Sensation, ne fut-elle qu'indie, du début des années 2010, l'aventure WU LYF (pour « World Unite! Lucifer Youth Foundation ») n'aura été que de courte durée (un 12" qui avait excité son monde et un album qui n'a rien perdu de sa beauté en dix ans) tant les quatre jeunes anglais avaient eu du mal à se remettre de leur succès plutôt fulgurant.

Retombés depuis dans l'anonymat, tous les membres du groupes ont pour autant continué à monter des groupes. Et notamment Tom McLung, le bassiste, qui s'est lancé en solo en 2019 sous le nom de Francis Lung, et dont le second album 'Miracle' est sorti au début de l'été. Un disque qui s'ancre loin de WU LYF et qui préfère épouse les contours d'une pop toute Elliott Smith-ienne - et donc Beatles-ienne - et aux quelques élans Beach Boys.

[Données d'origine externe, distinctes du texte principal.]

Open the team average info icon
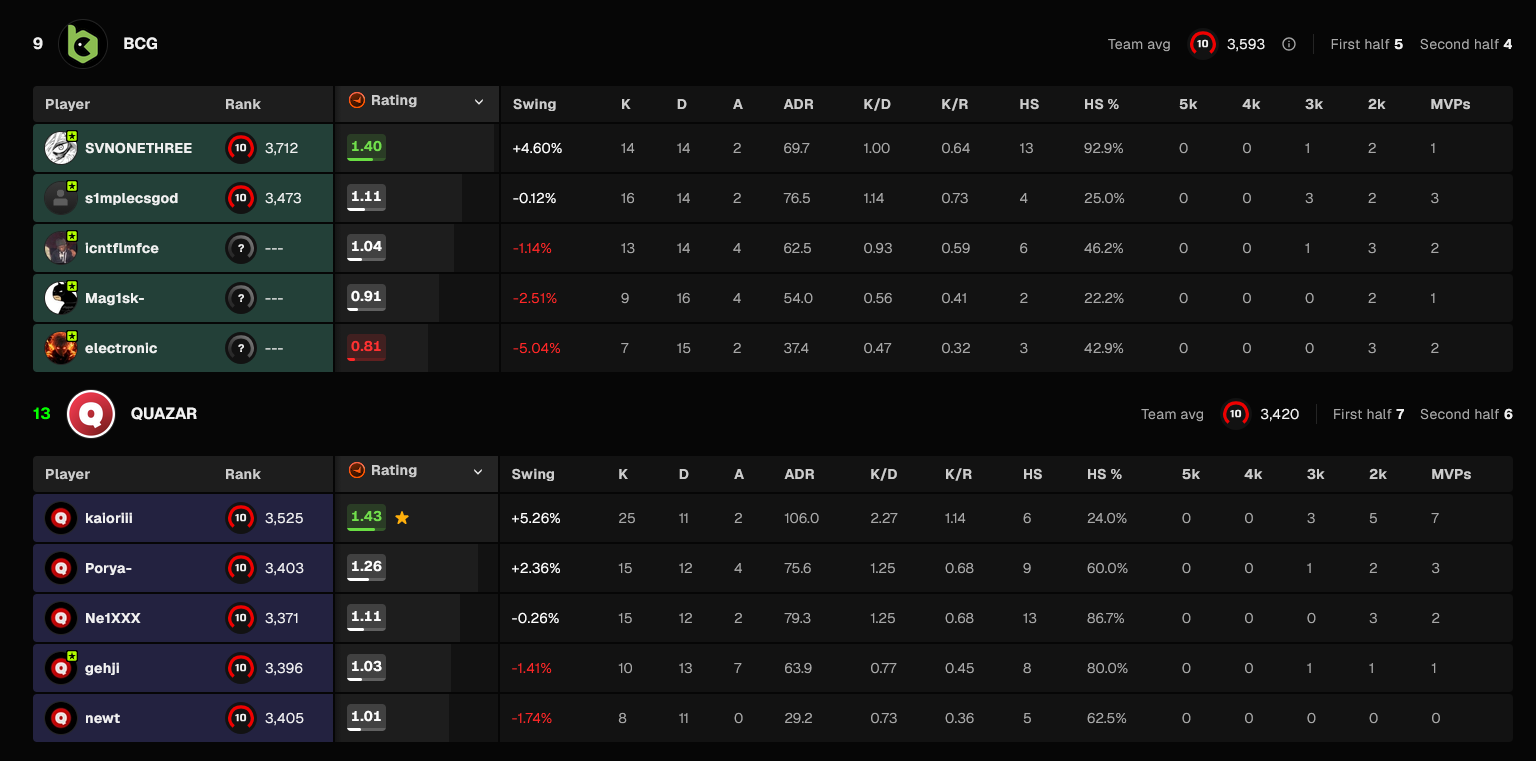Screen dimensions: 1536x761 (x=1289, y=44)
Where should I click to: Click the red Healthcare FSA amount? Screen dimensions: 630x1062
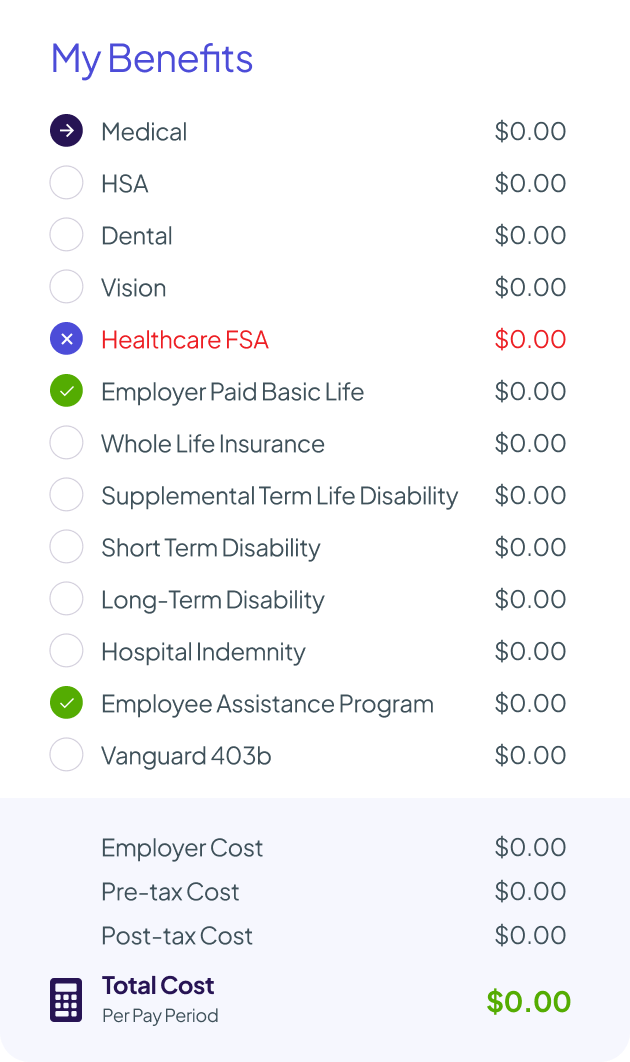pyautogui.click(x=530, y=340)
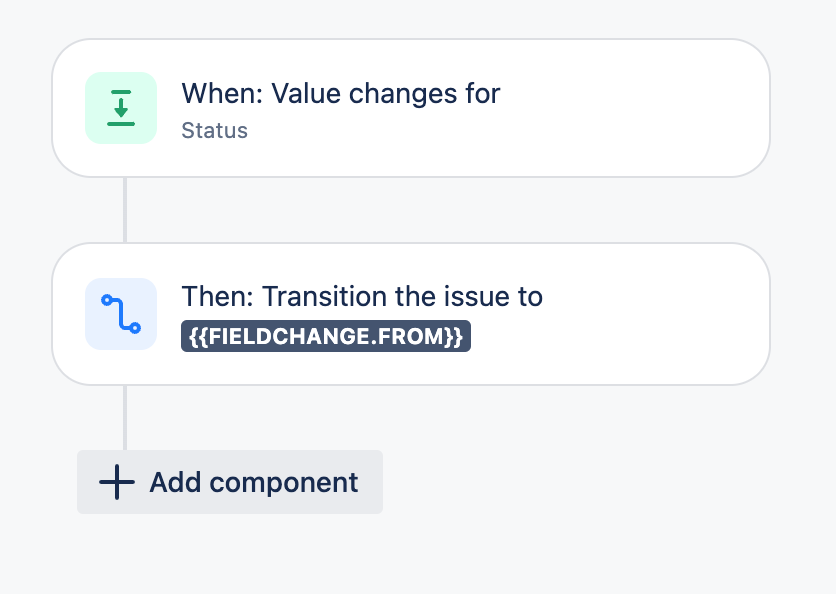Viewport: 836px width, 594px height.
Task: Click the blue Transition issue action icon
Action: (x=121, y=313)
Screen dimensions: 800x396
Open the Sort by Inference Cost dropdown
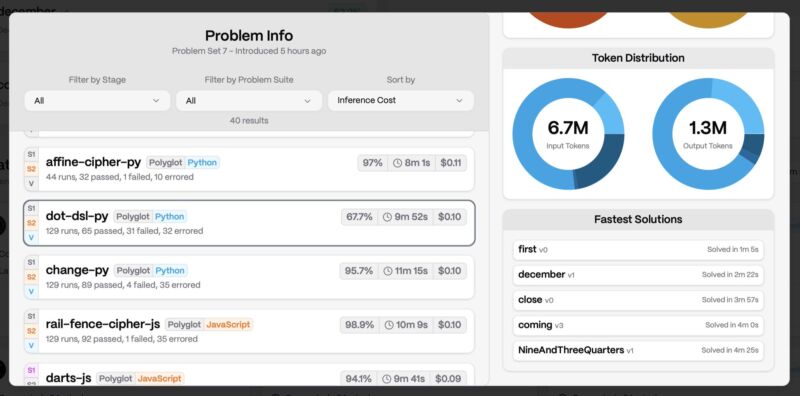(401, 101)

Tout en rondeur, 'Miracle', s'il se perd un peu dans sa seconde partie, ravira tous les amoureux de la belle pop lettrée, aux chansons bien arrangées, orchestrées et qui aiment les guitares qui en font beaucoup mais qui savent s'arrêter à temps avant d'en faire trop. Un album où les mélodies brillantes, qui cachent des paroles pas toujours réjouissantes, apparaissent comme un gros cocon dans lequel il est incroyablement douillet d'aller se lover. Et qui débute par un Bad Hair Day (en écoute aujourd'hui) à la guitare qui jangle parfaitement.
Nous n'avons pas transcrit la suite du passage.